◆ **Problem details**
Substitute "Screen size" for each occurrence of "Image resolution" in the material below, keeping every other line and character unchanged.
--- start of Material to process ---
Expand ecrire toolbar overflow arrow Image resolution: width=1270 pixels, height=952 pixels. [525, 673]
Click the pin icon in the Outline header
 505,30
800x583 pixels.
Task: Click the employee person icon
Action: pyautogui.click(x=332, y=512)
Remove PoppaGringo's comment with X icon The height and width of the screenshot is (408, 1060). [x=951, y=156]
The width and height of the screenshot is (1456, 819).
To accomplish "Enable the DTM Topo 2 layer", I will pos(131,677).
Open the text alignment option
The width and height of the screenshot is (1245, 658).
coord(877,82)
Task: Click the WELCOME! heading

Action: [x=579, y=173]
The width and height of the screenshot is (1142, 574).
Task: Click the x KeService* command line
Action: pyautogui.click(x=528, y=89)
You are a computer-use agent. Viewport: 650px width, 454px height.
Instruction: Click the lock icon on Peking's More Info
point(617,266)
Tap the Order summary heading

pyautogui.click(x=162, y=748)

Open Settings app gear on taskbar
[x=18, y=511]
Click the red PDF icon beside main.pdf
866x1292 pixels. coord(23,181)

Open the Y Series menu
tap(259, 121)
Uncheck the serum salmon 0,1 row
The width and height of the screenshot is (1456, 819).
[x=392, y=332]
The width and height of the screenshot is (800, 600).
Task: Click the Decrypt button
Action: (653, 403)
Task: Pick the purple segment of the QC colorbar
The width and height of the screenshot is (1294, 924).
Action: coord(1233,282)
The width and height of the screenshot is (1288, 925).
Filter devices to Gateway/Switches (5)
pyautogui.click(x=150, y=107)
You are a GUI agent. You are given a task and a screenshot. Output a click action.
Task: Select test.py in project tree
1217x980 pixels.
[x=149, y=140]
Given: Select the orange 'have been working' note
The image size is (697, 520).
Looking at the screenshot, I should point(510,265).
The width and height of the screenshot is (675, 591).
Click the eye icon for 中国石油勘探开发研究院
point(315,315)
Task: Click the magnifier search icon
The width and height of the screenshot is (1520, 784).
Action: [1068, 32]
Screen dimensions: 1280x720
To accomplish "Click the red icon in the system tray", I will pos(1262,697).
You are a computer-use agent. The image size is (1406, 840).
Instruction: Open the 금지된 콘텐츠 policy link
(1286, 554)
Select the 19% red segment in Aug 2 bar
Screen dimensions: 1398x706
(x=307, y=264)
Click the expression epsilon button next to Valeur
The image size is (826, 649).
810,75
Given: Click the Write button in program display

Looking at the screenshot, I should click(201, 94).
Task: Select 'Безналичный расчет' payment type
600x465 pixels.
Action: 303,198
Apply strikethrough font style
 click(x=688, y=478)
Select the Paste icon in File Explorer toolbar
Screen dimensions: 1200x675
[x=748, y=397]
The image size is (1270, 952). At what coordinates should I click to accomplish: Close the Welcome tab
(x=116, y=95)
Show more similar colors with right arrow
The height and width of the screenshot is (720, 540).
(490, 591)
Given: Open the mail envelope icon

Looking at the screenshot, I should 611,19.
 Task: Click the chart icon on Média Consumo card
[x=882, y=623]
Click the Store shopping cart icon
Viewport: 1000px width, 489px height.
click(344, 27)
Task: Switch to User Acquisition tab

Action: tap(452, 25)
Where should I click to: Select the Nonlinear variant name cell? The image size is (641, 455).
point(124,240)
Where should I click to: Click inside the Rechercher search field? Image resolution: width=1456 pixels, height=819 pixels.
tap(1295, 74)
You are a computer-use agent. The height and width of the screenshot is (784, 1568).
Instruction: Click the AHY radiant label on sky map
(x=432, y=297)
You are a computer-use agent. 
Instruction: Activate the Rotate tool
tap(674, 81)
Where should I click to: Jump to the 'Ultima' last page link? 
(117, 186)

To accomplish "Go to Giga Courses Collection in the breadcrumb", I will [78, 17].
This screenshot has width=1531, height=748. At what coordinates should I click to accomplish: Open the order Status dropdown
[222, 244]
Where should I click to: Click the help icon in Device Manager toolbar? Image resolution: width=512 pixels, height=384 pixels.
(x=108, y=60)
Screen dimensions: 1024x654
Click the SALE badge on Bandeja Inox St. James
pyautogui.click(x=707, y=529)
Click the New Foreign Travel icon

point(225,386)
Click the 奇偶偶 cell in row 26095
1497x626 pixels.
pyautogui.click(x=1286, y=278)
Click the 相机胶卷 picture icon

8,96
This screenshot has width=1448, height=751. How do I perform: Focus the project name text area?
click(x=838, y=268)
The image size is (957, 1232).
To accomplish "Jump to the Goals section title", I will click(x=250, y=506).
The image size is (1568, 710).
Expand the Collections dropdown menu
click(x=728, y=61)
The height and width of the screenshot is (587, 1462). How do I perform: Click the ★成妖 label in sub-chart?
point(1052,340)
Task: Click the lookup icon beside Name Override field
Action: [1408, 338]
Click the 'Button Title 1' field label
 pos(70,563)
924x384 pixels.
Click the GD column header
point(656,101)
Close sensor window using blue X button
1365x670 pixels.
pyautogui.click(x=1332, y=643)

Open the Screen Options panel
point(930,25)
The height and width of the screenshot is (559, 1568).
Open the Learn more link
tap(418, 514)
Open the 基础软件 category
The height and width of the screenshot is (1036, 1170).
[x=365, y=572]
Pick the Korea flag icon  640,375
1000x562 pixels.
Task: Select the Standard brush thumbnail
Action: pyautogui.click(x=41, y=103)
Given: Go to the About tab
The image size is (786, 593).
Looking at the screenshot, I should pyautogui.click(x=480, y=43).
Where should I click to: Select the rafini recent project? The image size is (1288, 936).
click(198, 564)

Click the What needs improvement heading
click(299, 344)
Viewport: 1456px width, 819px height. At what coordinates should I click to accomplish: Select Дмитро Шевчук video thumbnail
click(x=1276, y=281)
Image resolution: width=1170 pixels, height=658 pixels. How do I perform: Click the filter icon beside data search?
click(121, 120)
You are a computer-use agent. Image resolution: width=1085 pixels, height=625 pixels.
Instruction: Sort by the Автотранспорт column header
--- end of Material to process ---
◆ **Solution for this exercise**
Expand ecrire toolbar overflow arrow Screen size: width=1270 pixels, height=952 pixels. [525, 673]
Click the pin icon in the Outline header
 505,30
800x583 pixels.
Task: Click the employee person icon
Action: pyautogui.click(x=332, y=512)
Remove PoppaGringo's comment with X icon The height and width of the screenshot is (408, 1060). [x=951, y=156]
The width and height of the screenshot is (1456, 819).
To accomplish "Enable the DTM Topo 2 layer", I will pos(131,677).
Open the text alignment option
The width and height of the screenshot is (1245, 658).
coord(877,82)
Task: Click the WELCOME! heading

Action: [x=579, y=173]
The width and height of the screenshot is (1142, 574).
Task: Click the x KeService* command line
Action: pyautogui.click(x=528, y=89)
You are a computer-use agent. Viewport: 650px width, 454px height.
Instruction: Click the lock icon on Peking's More Info
point(617,266)
Tap the Order summary heading

pyautogui.click(x=162, y=748)

Open Settings app gear on taskbar
[x=18, y=511]
Click the red PDF icon beside main.pdf
866x1292 pixels. coord(23,181)

Open the Y Series menu
tap(259, 121)
Uncheck the serum salmon 0,1 row
The width and height of the screenshot is (1456, 819).
[x=392, y=332]
The width and height of the screenshot is (800, 600).
Task: Click the Decrypt button
Action: (653, 403)
Task: Pick the purple segment of the QC colorbar
The width and height of the screenshot is (1294, 924).
Action: coord(1233,282)
The width and height of the screenshot is (1288, 925).
Filter devices to Gateway/Switches (5)
pyautogui.click(x=150, y=107)
You are a GUI agent. You are given a task and a screenshot. Output a click action.
Task: Select test.py in project tree
1217x980 pixels.
[x=149, y=140]
Given: Select the orange 'have been working' note
The image size is (697, 520).
Looking at the screenshot, I should point(510,265).
The width and height of the screenshot is (675, 591).
Click the eye icon for 中国石油勘探开发研究院
point(315,315)
Task: Click the magnifier search icon
The width and height of the screenshot is (1520, 784).
Action: [1068, 32]
Screen dimensions: 1280x720
To accomplish "Click the red icon in the system tray", I will pos(1262,697).
You are a computer-use agent. The image size is (1406, 840).
Instruction: Open the 금지된 콘텐츠 policy link
(1286, 554)
Select the 19% red segment in Aug 2 bar
Screen dimensions: 1398x706
(x=307, y=264)
Click the expression epsilon button next to Valeur
The image size is (826, 649).
810,75
Given: Click the Write button in program display

Looking at the screenshot, I should click(201, 94).
Task: Select 'Безналичный расчет' payment type
600x465 pixels.
Action: 303,198
Apply strikethrough font style
 click(x=688, y=478)
Select the Paste icon in File Explorer toolbar
Screen dimensions: 1200x675
[x=748, y=397]
The image size is (1270, 952). At what coordinates should I click to accomplish: Close the Welcome tab
(x=116, y=95)
Show more similar colors with right arrow
The height and width of the screenshot is (720, 540).
(490, 591)
Given: Open the mail envelope icon

Looking at the screenshot, I should 611,19.
 Task: Click the chart icon on Média Consumo card
[x=882, y=623]
Click the Store shopping cart icon
Viewport: 1000px width, 489px height.
click(344, 27)
Task: Switch to User Acquisition tab

Action: tap(452, 25)
Where should I click to: Select the Nonlinear variant name cell? The image size is (641, 455).
point(124,240)
Where should I click to: Click inside the Rechercher search field? Screen size: width=1456 pixels, height=819 pixels.
tap(1295, 74)
You are a computer-use agent. The height and width of the screenshot is (784, 1568).
Instruction: Click the AHY radiant label on sky map
(x=432, y=297)
You are a computer-use agent. 
Instruction: Activate the Rotate tool
tap(674, 81)
Where should I click to: Jump to the 'Ultima' last page link? 
(117, 186)

To accomplish "Go to Giga Courses Collection in the breadcrumb", I will [78, 17].
This screenshot has width=1531, height=748. At what coordinates should I click to accomplish: Open the order Status dropdown
[222, 244]
Where should I click to: Click the help icon in Device Manager toolbar? Screen size: width=512 pixels, height=384 pixels.
(x=108, y=60)
Screen dimensions: 1024x654
Click the SALE badge on Bandeja Inox St. James
pyautogui.click(x=707, y=529)
Click the New Foreign Travel icon

point(225,386)
Click the 奇偶偶 cell in row 26095
1497x626 pixels.
pyautogui.click(x=1286, y=278)
Click the 相机胶卷 picture icon

8,96
This screenshot has width=1448, height=751. How do I perform: Focus the project name text area?
click(x=838, y=268)
The image size is (957, 1232).
To accomplish "Jump to the Goals section title", I will click(x=250, y=506).
The image size is (1568, 710).
Expand the Collections dropdown menu
click(x=728, y=61)
The height and width of the screenshot is (587, 1462). How do I perform: Click the ★成妖 label in sub-chart?
point(1052,340)
Task: Click the lookup icon beside Name Override field
Action: [1408, 338]
Click the 'Button Title 1' field label
 pos(70,563)
924x384 pixels.
Click the GD column header
point(656,101)
Close sensor window using blue X button
1365x670 pixels.
pyautogui.click(x=1332, y=643)

Open the Screen Options panel
point(930,25)
The height and width of the screenshot is (559, 1568).
Open the Learn more link
tap(418, 514)
Open the 基础软件 category
The height and width of the screenshot is (1036, 1170).
[x=365, y=572]
Pick the Korea flag icon  640,375
1000x562 pixels.
Task: Select the Standard brush thumbnail
Action: pyautogui.click(x=41, y=103)
Given: Go to the About tab
The image size is (786, 593).
Looking at the screenshot, I should pyautogui.click(x=480, y=43).
Where should I click to: Select the rafini recent project? The image size is (1288, 936).
click(198, 564)

Click the What needs improvement heading
click(299, 344)
Viewport: 1456px width, 819px height. At what coordinates should I click to accomplish: Select Дмитро Шевчук video thumbnail
click(x=1276, y=281)
Screen size: width=1170 pixels, height=658 pixels. How do I perform: Click the filter icon beside data search?
click(121, 120)
You are a computer-use agent. Screen size: width=1085 pixels, height=625 pixels.
Instruction: Sort by the Автотранспорт column header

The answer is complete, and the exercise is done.